By eating at regular intervals, we stop many of the processes known to trigger bouts of binge eating, such as skipping means, feelings of intense hunger, and a constant preoccupation with food. 

So,  each night, plan exactly what times you are going to eat your snacks and your meals, making sure that there is no more than 3 hours apart between your eating. Just a side note – some people may come up with excuses about finding it hard to fit in this regular eating schedule. However, let me tell you, I’ve never encountered anyone who can’t take a 5 minute break from what they are doing to have a quick snack!

Here is the regular eating schedule that I try to adhere to – it’s been enormously helpful for curbing those late-night binges: 

7am: breakfast

10am: mid-morning snack

1pm: lunch

4pm: afternoon snack

7pm: dinner

10pm: dessert 

Give something like this a go – not only should you see reduction in binge eating, but you should also see improvements in your concentration and energy levels!

3. Practise Mindfulness 

This tip complements Tip # 2 quite well. 

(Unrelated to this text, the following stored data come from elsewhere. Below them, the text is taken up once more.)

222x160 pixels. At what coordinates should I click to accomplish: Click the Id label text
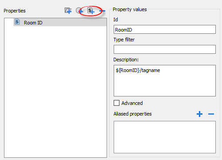pos(115,20)
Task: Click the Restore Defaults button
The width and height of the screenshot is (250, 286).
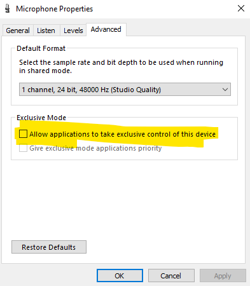Action: coord(49,247)
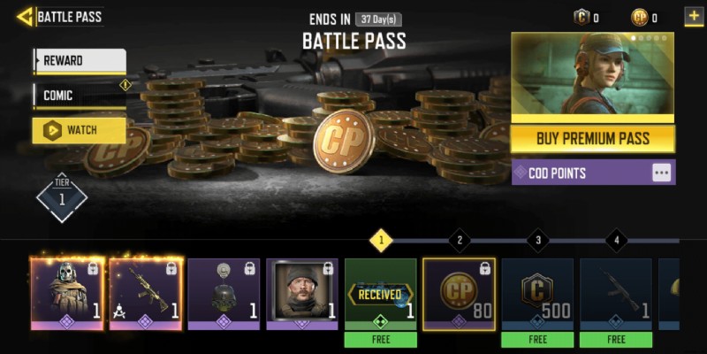Tap the premium character banner image
This screenshot has height=354, width=707.
(592, 73)
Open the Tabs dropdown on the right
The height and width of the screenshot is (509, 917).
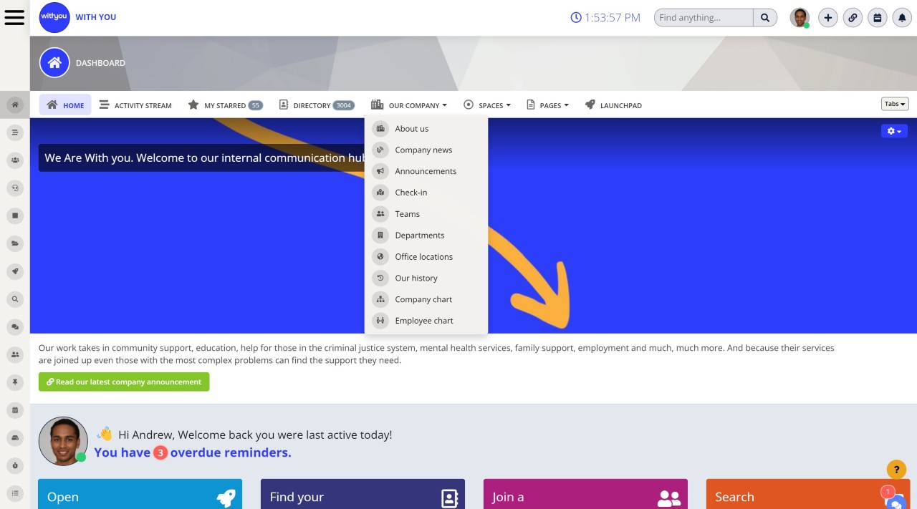coord(894,103)
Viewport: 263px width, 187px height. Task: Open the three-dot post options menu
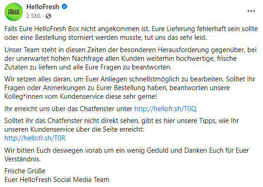(251, 11)
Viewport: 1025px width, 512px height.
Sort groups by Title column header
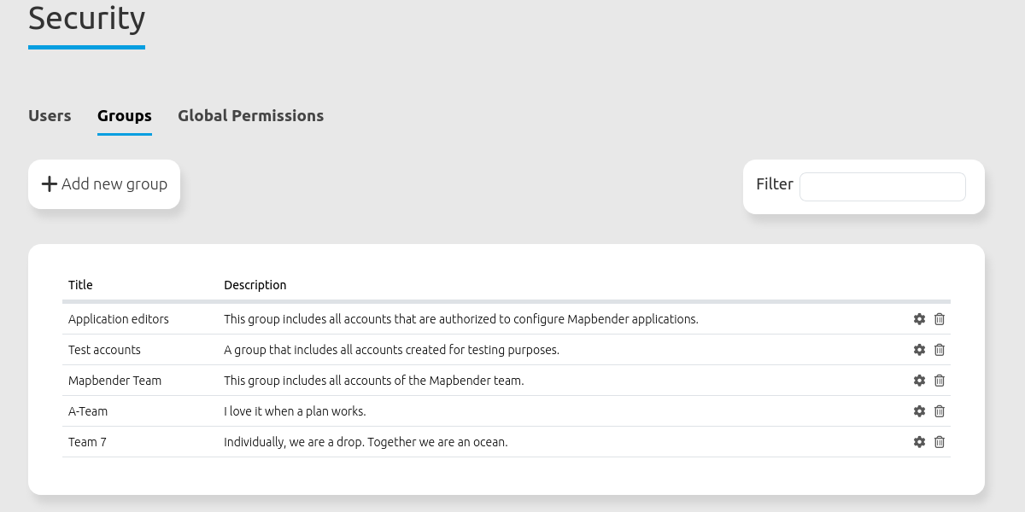click(x=80, y=285)
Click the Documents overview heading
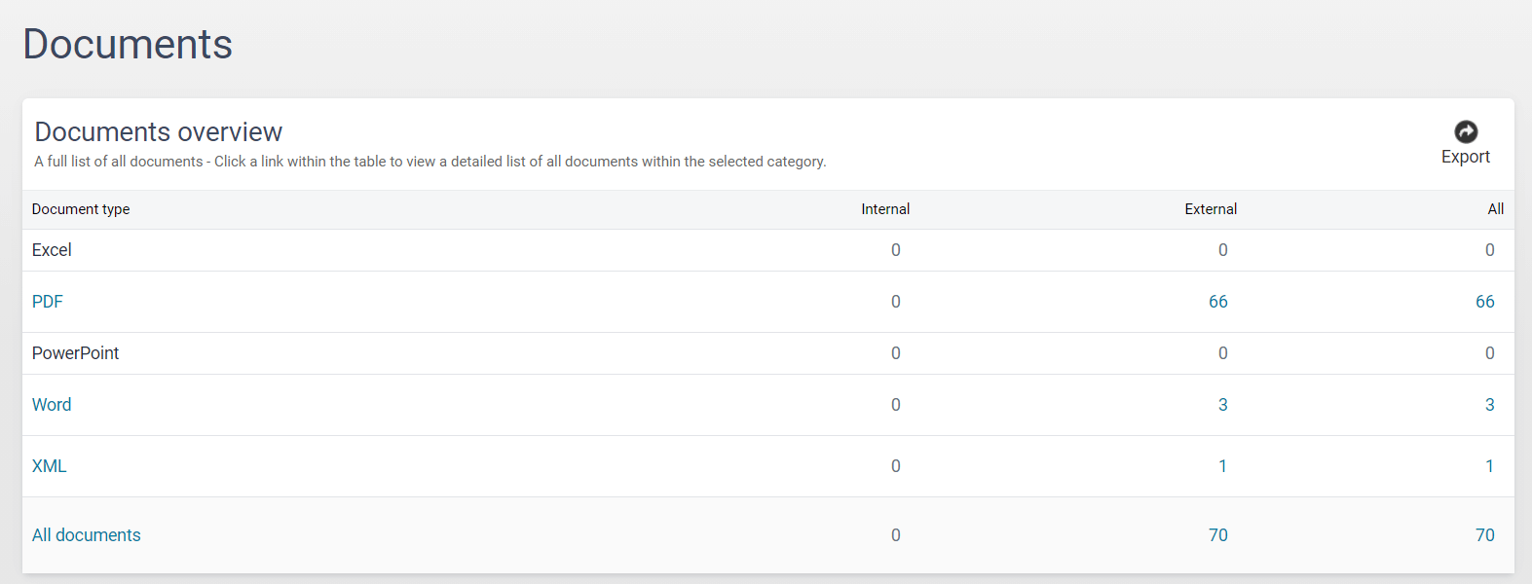Screen dimensions: 1532x584 159,131
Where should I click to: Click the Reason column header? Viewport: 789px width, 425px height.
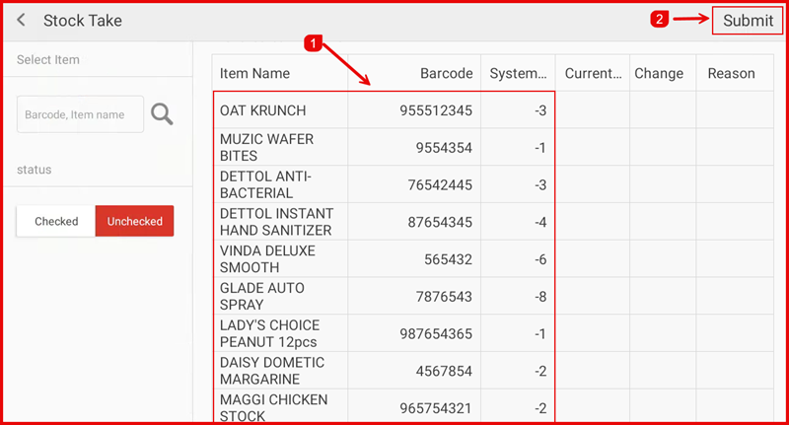pyautogui.click(x=731, y=73)
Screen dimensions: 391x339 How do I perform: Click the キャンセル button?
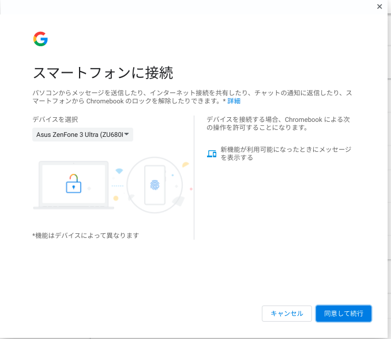pos(287,314)
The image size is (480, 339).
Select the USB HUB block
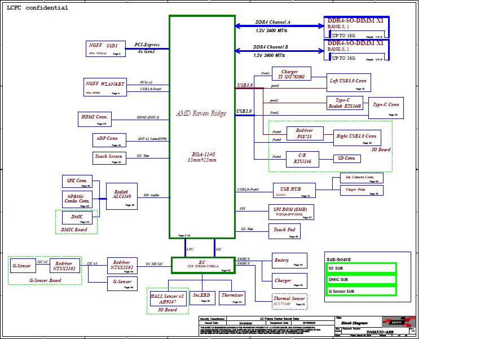point(294,191)
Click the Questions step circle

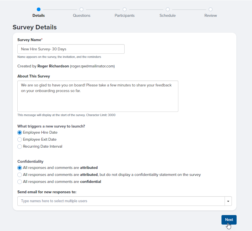point(81,9)
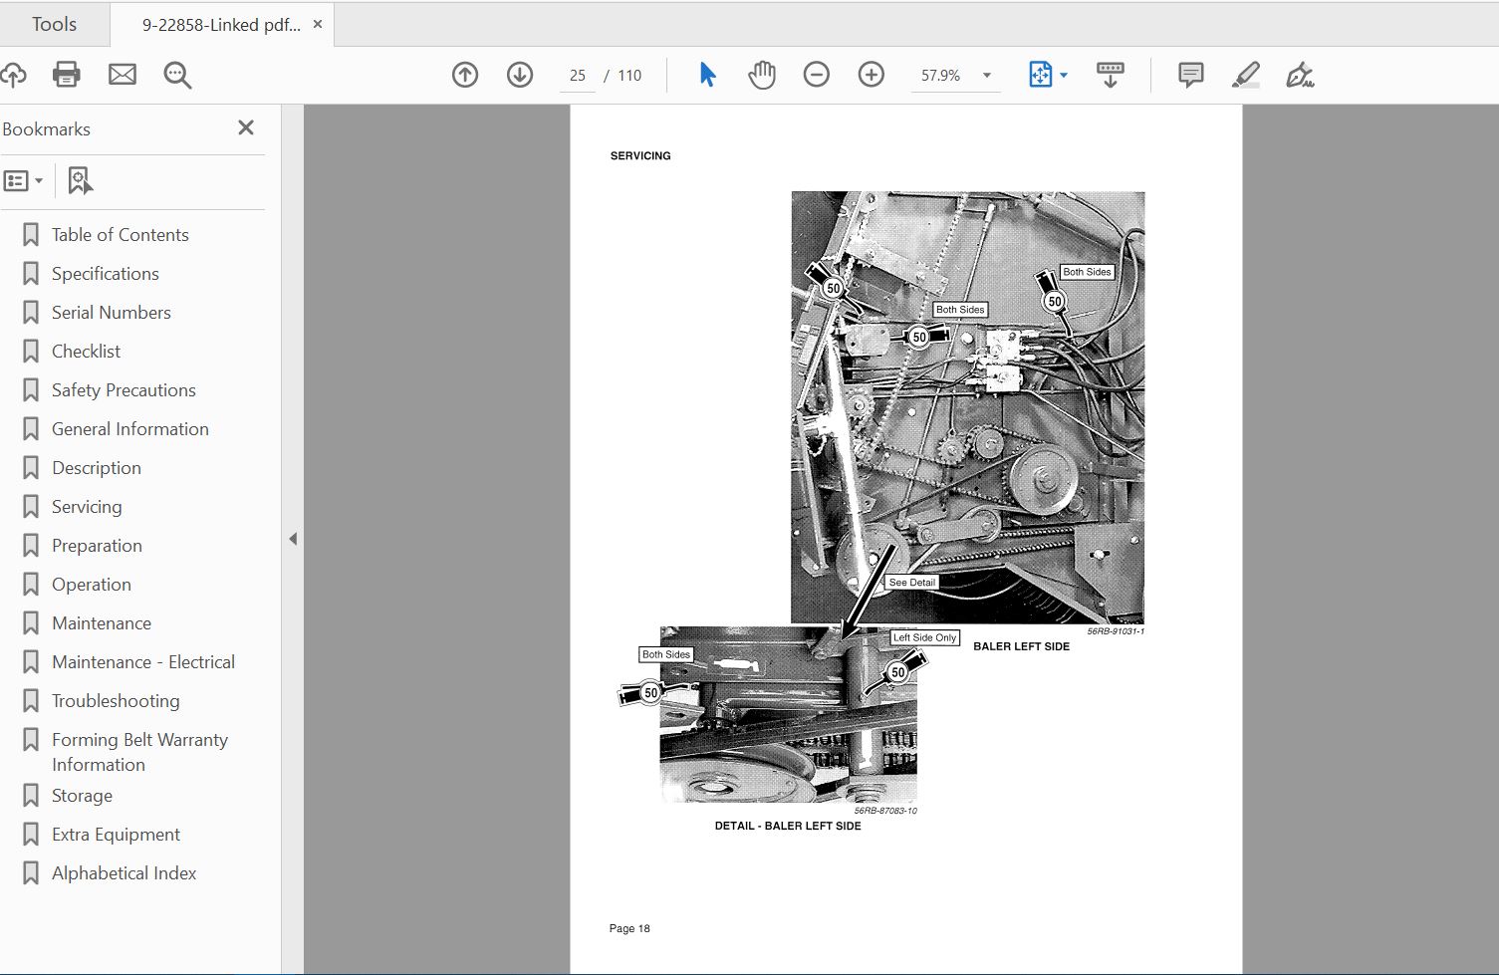The image size is (1499, 975).
Task: Open the Maintenance - Electrical bookmark
Action: tap(143, 662)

Sometimes you might have the urge to eat in between your planned meals and snacks. We don’t want to act on these urges because then you’d be engaging in grazing, which is another potentially problematic eating behaviour that can increase the likelihood of binge eating. 

In order to regain control over your eating, you need to find ways to beat the urge to eat in between your planned meals and snacks. And one of the most efficient and effective ways to do this is through mindfulness exercises. 

Mindfulness meditation is such a powerful exercise because it involves deliberately paying attention, nonjudgmentally, to present-moment experiences, usually cultivated through meditation and body scan exercises. Being more mindful of the urges we might experience will help us to let go of any habitual or harmful responses (e.g., binge eating, grazing) because it helps us to select more adaptive ways of responding. 

And, once we’ve finished our mindfulness practice, we tend to notice that our urge to graze or binge eat will have completed subsided because we were successfully able to “ride the urge wave”

Ultimately, mindfulness is a powerful tool for helping you to overcome your urges to binge. It’s also an evidence-based exercise known to improve our mood and reduce feelings of anxiety, both of which are also known to cause binge eating. 

There are plenty of mindfulness apps or YouTube videos freely available – give them a go!

Final Thoughts

I hope these three simple, yet effective tips will help you with your binge eating. I know they’ve certainly given me some structure and control back in my life.

It’s really important to remember that for these tips to work, you need to practice them on a daily basis. It also requires patience. Sometimes, it takes a little bit of time to completely stop a harmful behaviour that you might have been engaging in for many years of your life.